### [Work instruction]
Output only the lines below that start at the line containing "The width and height of the screenshot is (1456, 819)." and end at the line containing "You are a computer-use agent. The image size is (1080, 818).", with both ends kept.

### [Supplied material]
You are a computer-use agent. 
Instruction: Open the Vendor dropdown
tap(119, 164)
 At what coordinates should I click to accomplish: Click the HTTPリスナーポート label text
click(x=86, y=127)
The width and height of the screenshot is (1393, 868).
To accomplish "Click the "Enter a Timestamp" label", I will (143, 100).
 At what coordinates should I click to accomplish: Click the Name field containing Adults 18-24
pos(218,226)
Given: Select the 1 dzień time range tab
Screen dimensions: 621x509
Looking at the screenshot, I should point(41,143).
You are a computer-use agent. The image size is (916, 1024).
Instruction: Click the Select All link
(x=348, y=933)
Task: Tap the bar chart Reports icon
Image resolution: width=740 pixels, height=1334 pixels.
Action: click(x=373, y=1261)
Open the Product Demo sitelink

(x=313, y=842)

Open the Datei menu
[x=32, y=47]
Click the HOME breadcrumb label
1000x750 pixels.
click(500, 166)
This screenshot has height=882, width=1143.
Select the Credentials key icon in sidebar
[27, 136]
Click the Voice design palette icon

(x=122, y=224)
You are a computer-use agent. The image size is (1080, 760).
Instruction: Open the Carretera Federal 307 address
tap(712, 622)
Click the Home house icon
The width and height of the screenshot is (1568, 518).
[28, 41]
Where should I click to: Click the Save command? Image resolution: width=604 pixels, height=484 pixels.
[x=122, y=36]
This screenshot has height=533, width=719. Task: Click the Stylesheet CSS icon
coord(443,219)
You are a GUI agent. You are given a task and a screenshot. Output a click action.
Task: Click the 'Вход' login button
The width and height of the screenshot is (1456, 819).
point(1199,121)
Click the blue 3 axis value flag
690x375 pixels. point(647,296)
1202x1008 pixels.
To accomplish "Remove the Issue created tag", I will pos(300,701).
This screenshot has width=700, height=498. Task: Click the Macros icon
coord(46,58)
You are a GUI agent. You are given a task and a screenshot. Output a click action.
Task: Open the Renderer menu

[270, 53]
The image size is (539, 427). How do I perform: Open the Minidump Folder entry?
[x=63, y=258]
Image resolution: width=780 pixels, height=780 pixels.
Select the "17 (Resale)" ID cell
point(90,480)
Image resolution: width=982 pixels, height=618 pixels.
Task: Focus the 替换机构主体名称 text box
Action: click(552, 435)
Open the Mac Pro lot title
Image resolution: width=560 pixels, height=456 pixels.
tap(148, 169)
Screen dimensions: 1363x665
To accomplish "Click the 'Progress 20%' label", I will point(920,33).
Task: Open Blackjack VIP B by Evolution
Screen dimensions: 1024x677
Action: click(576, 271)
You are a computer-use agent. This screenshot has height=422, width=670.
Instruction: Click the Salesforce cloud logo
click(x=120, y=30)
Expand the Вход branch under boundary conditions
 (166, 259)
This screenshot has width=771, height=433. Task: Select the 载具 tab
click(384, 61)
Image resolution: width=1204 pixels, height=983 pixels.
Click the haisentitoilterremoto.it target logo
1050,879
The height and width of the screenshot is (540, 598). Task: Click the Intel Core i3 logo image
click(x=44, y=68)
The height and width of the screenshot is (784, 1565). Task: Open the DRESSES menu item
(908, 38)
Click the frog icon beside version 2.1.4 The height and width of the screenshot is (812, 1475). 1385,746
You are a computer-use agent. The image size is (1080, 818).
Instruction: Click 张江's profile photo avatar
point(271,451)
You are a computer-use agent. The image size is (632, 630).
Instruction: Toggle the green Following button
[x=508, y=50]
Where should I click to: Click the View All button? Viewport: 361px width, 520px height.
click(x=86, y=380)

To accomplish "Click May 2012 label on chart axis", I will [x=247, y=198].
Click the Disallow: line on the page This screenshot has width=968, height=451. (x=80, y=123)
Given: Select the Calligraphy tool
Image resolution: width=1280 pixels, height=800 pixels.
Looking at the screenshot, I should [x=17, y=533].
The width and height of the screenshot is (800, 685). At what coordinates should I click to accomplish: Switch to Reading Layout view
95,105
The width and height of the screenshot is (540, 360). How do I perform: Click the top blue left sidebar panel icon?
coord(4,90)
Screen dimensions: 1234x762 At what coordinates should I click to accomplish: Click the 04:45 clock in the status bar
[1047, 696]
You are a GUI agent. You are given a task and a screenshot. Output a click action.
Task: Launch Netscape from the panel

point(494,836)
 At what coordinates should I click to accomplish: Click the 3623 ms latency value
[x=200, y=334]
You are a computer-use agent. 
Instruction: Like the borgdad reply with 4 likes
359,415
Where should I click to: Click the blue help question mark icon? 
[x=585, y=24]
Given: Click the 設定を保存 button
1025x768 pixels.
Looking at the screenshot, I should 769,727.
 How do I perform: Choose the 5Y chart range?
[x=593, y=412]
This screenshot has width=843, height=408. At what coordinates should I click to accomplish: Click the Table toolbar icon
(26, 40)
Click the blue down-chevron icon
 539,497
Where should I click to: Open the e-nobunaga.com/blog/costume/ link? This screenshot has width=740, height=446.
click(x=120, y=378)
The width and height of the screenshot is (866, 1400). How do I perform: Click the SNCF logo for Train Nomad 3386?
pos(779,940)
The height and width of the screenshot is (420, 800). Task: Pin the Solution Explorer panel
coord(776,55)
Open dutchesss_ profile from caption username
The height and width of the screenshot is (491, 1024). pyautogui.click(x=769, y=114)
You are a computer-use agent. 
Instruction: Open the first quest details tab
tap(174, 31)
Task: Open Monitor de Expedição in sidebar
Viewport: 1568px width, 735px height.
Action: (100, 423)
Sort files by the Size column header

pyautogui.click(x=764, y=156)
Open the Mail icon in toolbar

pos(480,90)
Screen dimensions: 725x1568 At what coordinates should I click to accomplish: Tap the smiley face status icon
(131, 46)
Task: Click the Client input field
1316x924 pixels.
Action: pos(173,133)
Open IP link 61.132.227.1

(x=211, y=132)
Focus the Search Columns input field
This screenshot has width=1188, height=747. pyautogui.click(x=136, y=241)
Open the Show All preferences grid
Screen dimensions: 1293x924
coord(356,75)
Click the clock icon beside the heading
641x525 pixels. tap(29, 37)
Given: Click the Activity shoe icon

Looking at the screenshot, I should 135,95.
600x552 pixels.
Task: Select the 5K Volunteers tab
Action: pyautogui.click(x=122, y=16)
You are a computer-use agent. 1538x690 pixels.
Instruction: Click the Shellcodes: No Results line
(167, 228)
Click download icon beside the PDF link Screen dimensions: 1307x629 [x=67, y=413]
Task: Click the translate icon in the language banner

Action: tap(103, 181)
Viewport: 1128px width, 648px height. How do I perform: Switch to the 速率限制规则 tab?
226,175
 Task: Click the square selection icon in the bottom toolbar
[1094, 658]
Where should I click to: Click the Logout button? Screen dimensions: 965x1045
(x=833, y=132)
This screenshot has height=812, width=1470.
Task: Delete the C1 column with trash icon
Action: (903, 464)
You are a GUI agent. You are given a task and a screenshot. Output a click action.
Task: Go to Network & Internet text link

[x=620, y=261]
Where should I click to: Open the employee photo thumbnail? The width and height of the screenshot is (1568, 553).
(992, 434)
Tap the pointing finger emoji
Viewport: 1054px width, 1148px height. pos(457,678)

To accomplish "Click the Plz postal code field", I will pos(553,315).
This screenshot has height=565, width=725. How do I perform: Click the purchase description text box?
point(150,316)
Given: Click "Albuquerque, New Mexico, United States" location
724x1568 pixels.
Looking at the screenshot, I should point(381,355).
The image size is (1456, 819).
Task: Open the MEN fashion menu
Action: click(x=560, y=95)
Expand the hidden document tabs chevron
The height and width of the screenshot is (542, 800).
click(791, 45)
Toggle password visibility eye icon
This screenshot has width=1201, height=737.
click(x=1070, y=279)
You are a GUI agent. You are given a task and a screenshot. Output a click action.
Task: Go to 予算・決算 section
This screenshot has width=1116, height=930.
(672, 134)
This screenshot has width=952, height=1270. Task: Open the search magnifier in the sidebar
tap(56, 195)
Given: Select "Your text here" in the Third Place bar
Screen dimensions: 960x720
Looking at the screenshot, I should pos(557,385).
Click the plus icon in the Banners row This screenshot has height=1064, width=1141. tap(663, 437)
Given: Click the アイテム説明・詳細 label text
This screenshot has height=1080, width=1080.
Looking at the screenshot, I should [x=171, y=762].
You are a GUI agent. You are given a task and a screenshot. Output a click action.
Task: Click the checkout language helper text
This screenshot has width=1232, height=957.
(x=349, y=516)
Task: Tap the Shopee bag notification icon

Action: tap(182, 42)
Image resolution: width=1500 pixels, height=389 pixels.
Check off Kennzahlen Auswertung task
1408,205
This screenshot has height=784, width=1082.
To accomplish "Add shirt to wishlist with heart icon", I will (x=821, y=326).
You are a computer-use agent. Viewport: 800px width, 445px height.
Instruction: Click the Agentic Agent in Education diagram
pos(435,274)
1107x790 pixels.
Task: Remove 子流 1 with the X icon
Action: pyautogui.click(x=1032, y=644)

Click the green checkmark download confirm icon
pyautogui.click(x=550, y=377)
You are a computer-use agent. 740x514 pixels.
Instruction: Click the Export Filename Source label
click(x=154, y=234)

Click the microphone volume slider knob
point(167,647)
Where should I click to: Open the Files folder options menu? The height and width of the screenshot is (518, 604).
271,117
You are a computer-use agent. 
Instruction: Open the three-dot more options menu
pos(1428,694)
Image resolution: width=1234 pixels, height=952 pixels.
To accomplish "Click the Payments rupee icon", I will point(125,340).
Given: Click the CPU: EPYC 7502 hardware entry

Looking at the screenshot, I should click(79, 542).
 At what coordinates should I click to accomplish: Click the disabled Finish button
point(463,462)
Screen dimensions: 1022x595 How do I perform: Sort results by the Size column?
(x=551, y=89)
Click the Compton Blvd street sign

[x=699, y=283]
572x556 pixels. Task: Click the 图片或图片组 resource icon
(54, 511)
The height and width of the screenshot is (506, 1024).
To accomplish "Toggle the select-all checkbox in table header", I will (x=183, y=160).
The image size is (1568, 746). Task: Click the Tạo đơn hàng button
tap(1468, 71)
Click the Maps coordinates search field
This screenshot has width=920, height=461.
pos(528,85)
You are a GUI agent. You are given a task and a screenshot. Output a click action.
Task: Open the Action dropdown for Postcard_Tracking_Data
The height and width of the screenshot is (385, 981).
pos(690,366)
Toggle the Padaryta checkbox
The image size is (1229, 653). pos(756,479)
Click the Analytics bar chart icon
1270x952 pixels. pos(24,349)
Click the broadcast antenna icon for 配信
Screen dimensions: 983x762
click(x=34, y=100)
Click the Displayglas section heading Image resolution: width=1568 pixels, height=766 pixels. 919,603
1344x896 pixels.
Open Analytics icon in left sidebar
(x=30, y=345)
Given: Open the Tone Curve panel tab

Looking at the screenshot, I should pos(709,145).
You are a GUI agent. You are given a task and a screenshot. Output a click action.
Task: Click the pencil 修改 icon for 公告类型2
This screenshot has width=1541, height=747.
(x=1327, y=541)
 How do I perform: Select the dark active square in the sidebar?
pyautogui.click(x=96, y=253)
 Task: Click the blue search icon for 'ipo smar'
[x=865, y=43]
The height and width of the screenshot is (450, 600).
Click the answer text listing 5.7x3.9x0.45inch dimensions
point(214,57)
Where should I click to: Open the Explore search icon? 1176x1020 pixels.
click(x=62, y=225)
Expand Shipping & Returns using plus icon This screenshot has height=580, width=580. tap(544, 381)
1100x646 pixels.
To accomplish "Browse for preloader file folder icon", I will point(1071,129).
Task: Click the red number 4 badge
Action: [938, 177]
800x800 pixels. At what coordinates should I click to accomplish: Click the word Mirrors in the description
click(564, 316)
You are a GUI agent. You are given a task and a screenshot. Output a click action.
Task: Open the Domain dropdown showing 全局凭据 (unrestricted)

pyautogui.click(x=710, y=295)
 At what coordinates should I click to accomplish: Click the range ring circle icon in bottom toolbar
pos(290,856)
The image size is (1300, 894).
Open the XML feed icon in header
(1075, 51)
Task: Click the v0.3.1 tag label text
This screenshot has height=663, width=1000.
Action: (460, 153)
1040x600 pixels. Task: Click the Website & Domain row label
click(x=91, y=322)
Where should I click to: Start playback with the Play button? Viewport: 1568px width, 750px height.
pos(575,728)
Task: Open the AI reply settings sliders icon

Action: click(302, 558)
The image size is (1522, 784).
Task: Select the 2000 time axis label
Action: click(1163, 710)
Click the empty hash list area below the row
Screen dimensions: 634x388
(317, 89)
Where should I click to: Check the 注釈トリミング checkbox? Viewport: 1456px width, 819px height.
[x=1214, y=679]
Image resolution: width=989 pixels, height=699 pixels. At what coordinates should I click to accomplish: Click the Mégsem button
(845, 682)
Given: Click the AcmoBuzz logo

### [Output of the task]
The width and height of the screenshot is (1456, 819).
point(1199,121)
Click the blue 3 axis value flag
690x375 pixels. point(647,296)
1202x1008 pixels.
To accomplish "Remove the Issue created tag", I will pos(300,701).
This screenshot has width=700, height=498. Task: Click the Macros icon
coord(46,58)
You are a GUI agent. You are given a task and a screenshot. Output a click action.
Task: Open the Renderer menu

[270, 53]
The image size is (539, 427). How do I perform: Open the Minidump Folder entry?
[x=63, y=258]
Image resolution: width=780 pixels, height=780 pixels.
Select the "17 (Resale)" ID cell
point(90,480)
Image resolution: width=982 pixels, height=618 pixels.
Task: Focus the 替换机构主体名称 text box
Action: click(552, 435)
Open the Mac Pro lot title
Image resolution: width=560 pixels, height=456 pixels.
tap(148, 169)
Screen dimensions: 1363x665
To accomplish "Click the 'Progress 20%' label", I will point(920,33).
Task: Open Blackjack VIP B by Evolution
Screen dimensions: 1024x677
Action: click(576, 271)
You are a computer-use agent. This screenshot has height=422, width=670.
Instruction: Click the Salesforce cloud logo
click(x=120, y=30)
Expand the Вход branch under boundary conditions
 (166, 259)
This screenshot has width=771, height=433. Task: Select the 载具 tab
click(384, 61)
Image resolution: width=1204 pixels, height=983 pixels.
Click the haisentitoilterremoto.it target logo
1050,879
The height and width of the screenshot is (540, 598). Task: Click the Intel Core i3 logo image
click(x=44, y=68)
The height and width of the screenshot is (784, 1565). Task: Open the DRESSES menu item
(908, 38)
Click the frog icon beside version 2.1.4 The height and width of the screenshot is (812, 1475). 1385,746
You are a computer-use agent. The image size is (1080, 818).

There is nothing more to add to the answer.